We report that responses of normal human eosinophils toward the chemokines RANTES and interleukin-8 (IL-8) are modulated and upregulated by priming with IL-5. In a modified Boyden chamber assay, we studied migratory responses toward the members of the chemokine family RANTES, monocyte chemotactic protein-1 (MCP-1), and macrophage inflammatory protein-1α (MIP-1α) (C-C subfamily), and IL-8, platelet factor-4 (PF-4), and neutrophil-activating peptide-2 (NAP-2) (C-x-C subfamily). These chemokines were also studied in terms of actin polymerization and ([Ca²⁺](i))-mobilizing properties, intracellular signals that are thought to play a role during migratory responses. We found that eosinophils showed significant migratory responses toward RANTES and IL-8 at concentrations of 10^-9 to 10^-7 mol/L only after priming with IL-5 (10 pmol/L). At these concentrations, PF-4, NAP-2, MCP-1, and MIP-1α induced no significant migratory responses after priming. Unprimed eosinophils only showed a significant migratory response toward RANTES (10^-6 mol/L). Changes in [Ca²⁺](i) were found after addition of RANTES, MIP-1α, and NAP-2 (10 nmol/L) to unprimed eosinophils.
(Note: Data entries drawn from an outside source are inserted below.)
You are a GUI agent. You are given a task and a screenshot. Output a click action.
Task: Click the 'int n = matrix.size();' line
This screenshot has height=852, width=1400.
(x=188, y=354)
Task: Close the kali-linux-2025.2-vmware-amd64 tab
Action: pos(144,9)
RANTES (10^{- 9} to 10^-7 mol/L) significantly induced actin polymerization both in primed and unprimed eosinophils, whereas IL-8 (10^-9 to 10^-8 mol/L) and MIP-1α (10^-8 mol/L) only induced actin polymerization after priming with IL-5. NAP-2, PF-4, and MCP-1 did not affect actin polymerization. These findings are further evidence for the hypothesis that cytokines like IL-5 and locally secreted chemokines like RANTES and IL-8 are both at the basis of specific eosinophil influx into the allergic inflammatory locus.